ChatGPT will do the reformatting and provide the BibTex formatted result in a box with a copy button. Click the button and you can then past the citation into your references.bib file.

6.3 Using Citation References

Insert a literature reference by typing the bibliographic entry’s key into the text. There are two formats that you’ll likely use.

Reference in parentheses. Use square bracket, then put the key after an “@” sign. Separate multiple reference keys with semicolons.

Name in the text, date in parentheses. Type the name in the text, followed by the key after an “-@” sign within square brackets.

Here are some examples.

Conjoint therapy [@monson2008] is critical. is displayed as Conjoint therapy (Monson, Fredman, and Adair 2008) is critical.

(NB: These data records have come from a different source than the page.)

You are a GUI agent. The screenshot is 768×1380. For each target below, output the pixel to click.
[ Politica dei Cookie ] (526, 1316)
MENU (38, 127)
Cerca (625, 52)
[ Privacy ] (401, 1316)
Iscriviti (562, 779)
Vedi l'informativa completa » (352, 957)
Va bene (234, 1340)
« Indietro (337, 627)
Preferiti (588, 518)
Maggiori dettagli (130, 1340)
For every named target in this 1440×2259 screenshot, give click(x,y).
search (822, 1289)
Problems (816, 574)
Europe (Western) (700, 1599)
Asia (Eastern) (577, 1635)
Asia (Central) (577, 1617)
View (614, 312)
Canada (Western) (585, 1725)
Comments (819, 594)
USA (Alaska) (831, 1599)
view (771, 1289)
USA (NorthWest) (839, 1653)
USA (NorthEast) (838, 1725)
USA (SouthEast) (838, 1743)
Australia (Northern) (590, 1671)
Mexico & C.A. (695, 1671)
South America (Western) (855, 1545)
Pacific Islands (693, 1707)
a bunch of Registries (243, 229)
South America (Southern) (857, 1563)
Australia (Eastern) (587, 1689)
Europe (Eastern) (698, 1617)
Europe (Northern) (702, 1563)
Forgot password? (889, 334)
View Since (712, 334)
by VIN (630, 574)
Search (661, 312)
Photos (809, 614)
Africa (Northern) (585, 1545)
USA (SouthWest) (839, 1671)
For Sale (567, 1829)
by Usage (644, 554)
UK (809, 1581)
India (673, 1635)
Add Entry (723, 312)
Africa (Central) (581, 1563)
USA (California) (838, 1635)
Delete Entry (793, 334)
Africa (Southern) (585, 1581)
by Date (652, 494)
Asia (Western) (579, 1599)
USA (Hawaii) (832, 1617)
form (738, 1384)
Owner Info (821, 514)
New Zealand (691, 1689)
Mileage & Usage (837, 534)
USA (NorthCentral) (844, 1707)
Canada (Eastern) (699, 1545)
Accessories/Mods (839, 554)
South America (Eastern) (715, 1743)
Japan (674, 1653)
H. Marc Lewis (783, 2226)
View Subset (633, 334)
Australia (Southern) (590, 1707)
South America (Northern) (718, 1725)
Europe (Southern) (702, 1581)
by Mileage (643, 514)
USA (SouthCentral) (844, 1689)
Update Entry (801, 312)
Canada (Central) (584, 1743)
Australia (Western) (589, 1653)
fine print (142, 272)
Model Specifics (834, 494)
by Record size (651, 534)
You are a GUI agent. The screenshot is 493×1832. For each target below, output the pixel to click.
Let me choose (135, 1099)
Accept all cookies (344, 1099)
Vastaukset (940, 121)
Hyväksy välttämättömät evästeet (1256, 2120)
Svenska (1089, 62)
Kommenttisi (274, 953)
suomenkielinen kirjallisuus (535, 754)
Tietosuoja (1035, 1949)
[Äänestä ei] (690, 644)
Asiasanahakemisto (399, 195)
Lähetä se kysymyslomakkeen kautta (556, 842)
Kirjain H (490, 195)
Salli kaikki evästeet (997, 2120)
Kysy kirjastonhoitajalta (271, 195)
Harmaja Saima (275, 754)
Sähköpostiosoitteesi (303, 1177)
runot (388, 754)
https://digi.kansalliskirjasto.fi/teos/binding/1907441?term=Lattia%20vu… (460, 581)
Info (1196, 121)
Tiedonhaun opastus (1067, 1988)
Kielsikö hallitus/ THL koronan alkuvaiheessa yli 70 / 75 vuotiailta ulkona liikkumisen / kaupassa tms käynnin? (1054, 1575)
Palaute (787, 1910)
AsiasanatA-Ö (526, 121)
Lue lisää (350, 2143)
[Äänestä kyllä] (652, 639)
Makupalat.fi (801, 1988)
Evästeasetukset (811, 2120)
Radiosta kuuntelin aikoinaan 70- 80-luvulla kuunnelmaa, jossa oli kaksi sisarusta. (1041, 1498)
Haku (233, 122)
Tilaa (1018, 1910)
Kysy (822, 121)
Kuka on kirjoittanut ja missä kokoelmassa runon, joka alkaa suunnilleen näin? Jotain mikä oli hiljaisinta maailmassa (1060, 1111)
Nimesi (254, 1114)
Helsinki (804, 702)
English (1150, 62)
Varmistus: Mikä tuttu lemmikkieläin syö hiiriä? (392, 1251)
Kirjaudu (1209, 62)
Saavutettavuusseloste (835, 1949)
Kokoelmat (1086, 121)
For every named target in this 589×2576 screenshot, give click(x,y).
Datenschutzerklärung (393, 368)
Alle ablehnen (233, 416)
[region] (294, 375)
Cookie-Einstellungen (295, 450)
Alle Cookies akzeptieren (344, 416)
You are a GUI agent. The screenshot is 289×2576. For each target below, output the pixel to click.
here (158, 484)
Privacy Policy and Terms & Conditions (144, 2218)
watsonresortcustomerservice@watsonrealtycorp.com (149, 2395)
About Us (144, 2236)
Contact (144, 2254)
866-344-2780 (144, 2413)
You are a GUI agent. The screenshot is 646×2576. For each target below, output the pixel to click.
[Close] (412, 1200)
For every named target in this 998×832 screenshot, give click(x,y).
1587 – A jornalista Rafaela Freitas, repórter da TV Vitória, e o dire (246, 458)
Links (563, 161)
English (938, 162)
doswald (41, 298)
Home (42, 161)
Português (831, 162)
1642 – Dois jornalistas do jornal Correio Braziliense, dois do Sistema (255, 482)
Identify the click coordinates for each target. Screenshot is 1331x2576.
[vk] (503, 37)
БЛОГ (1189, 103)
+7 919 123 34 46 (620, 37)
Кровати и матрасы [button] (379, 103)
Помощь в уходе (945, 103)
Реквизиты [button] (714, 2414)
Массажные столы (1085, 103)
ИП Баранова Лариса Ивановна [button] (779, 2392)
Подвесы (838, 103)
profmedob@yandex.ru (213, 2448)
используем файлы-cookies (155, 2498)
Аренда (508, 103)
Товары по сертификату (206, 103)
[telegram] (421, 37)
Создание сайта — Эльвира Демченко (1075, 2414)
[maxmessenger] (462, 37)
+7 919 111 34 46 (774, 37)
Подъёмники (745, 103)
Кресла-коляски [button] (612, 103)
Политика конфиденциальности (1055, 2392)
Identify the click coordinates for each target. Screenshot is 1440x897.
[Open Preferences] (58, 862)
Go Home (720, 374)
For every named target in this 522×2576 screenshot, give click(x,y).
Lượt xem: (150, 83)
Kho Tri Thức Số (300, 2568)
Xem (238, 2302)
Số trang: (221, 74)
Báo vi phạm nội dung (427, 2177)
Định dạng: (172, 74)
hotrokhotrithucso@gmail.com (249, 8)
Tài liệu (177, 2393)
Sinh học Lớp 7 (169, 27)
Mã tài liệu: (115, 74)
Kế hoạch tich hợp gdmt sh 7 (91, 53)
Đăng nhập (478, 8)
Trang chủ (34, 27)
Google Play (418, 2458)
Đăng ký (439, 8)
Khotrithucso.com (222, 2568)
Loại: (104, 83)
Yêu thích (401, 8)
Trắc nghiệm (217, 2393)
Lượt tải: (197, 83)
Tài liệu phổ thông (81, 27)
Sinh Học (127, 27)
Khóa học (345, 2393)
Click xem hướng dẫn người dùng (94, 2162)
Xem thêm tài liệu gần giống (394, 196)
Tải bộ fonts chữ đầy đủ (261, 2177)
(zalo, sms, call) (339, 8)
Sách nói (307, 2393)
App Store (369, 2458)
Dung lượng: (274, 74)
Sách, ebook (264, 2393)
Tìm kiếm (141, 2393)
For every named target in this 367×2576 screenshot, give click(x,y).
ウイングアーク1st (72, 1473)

Literate programming [@knuth1984; @ramsey1994] is now popular. is displayed as Literate programming (Knuth 1984; Ramsey 1994) is now popular.

Name in the text, date in parentheses. Type the key in the text. Note that a multi-author citation is handled with “et al.” for the authors beyond the third one.

Specialists, such as @monson2008, advocate conjoint therapy. is displayed as Specialists, such as Monson, Fredman, and Adair (2008), advocate conjoint therapy.

In this context, @Iannone2023 show a better approach. is displayed as In this context, Iannone et al. (2023) show a better approach.

References

Iannone, Richard, Joe Cheng, Barret Schloerke, Ellis Hughes, Alexandra Lauer, and JooYoung Seo. 2023. Gt: Easily Create Presentation-Ready Display Tables.
Knuth, D. E. 1984. “Literate Programming.” The Computer Journal 27 (2): 97–111. https://doi.org/10.1093/comjnl/27.2.97.
Monson, Candice M., Steffany J. Fredman, and Kathryn C. Adair. 2008. “Cognitivebehavioral Conjoint Therapy for Posttraumatic Stress Disorder: Application to Operation Enduring and Iraqi Freedom Veterans.” Journal of Clinical Psychology 64 (8): 958–71. https://doi.org/10.1002/jclp.20511.
Ramsey, Norman. 1994. “Literate Programming Simplified.” IEEE Software 11 (5): 97–105.